Fitness Fun with Cyndi and Marsha
Fitness is Fun!
Cyndi & Marsha Balancing in my BC Shape Up Class

This is the first of a series of articles of “how to” become a physically active and healthier person.  The focus this month is primarily on the “psychology” of beginning exercise.  Exercise programming is the easy part—what is more difficult is trying to change your sedentary behavior when you initiate an exercise program.  Rule One: Keep it simple!  Just get moving—simple as that.  You don’t need a fancy exercise outfit, a gym membership, or even a personal trainer to begin—just move.  Just moving can be as simple as walking or riding a bike around the block or raking your leaves instead of using those obscene leaf blowers! (That’s another article by itself!)  While you’re moving, think about the sheer joy of moving for movement’s sake.  The human body is made to move—not sit!  The body decays and rusts like metal when it’s not moving.  Do your best to find simple joy in whatever movement you are able to perform.  Feel good about your movements!  Feeling good about beginning exercise movements are extremely important if just starting. 

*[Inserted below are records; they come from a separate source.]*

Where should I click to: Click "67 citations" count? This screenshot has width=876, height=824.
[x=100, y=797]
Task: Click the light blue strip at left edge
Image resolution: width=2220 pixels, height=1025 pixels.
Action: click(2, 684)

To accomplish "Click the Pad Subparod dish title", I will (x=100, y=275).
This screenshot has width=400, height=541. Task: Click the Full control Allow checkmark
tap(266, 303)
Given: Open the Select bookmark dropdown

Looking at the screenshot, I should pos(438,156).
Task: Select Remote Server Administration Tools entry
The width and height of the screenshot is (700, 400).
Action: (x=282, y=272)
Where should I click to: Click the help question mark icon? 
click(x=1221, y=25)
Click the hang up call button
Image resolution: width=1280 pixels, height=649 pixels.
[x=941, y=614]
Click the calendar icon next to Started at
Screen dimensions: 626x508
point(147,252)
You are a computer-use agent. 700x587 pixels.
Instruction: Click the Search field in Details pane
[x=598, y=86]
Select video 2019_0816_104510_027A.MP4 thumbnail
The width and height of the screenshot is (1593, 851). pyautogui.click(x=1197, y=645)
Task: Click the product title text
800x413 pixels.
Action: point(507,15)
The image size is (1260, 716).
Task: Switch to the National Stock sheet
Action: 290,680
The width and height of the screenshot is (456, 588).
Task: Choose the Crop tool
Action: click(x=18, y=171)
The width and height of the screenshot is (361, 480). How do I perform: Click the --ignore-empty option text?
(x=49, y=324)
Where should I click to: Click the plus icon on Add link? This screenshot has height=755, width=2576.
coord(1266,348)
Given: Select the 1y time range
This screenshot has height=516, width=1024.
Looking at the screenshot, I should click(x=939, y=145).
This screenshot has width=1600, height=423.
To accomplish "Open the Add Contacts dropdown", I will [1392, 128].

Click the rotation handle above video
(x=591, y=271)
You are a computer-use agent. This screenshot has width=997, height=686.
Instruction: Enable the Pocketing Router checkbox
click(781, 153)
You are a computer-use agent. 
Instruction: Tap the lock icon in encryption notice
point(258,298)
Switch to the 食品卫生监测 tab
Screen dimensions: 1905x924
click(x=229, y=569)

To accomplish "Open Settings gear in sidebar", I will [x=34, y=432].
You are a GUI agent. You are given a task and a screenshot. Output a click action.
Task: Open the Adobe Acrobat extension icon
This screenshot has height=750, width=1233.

When you begin exercising the simple acts of moving, enjoying your movements, and establishing a new behavior pattern of physical movements are far more important than “the workout” or getting physically stronger or burning a lot of calories.  Give yourself a couple of weeks to “just enjoy” the new process of movin’ around.  It’s cool to move!  Watch some kids play on your walk or some fit seniors enjoying retirement activities and think about the joy of the human body in active motion—then pat yourself on the back for kicking yourself in the butt and making a positive change!  Try to find “mastery” in the new exercise movements.  This “performance mastery” (or feeling yourself “doing it right”) is really important for exercise adherence (sticking with it).  Keeping initial movements simple (walking, yard work, etc.) will help you to master them.  It’s harder to master complex exercise movements—save those for later.  Just move.  Keep it simple.  Enjoy the fact that you are moving somehow and not sitting around stuffing Twinkies. 

Walking Shoes

Regarding safety, anyone just starting an exercise program or significantly increasing exercise needs to look over the PAR-Q (Physical Activity Readiness Questionnaire) and consult their physician as recommended.  Remember—if you’re just starting to workout this month—just move, keep it simple, and really try to find some “joy” in exercising.  If you are not happy with your body, give yourself a chance to improve.  Your body did not get in its present state overnight—nor will it repair and improve overnight.  Health is a “lifestyle” not a quick fix after holiday binging.  Get ready for the long haul—and enjoy the process.  Movin’ and eating healthy is far better than surgeries and other medical interventions.  Next month—exercise programming ideas on how much exercise and what type.  This month—just move anyway you can and have some fun in the process!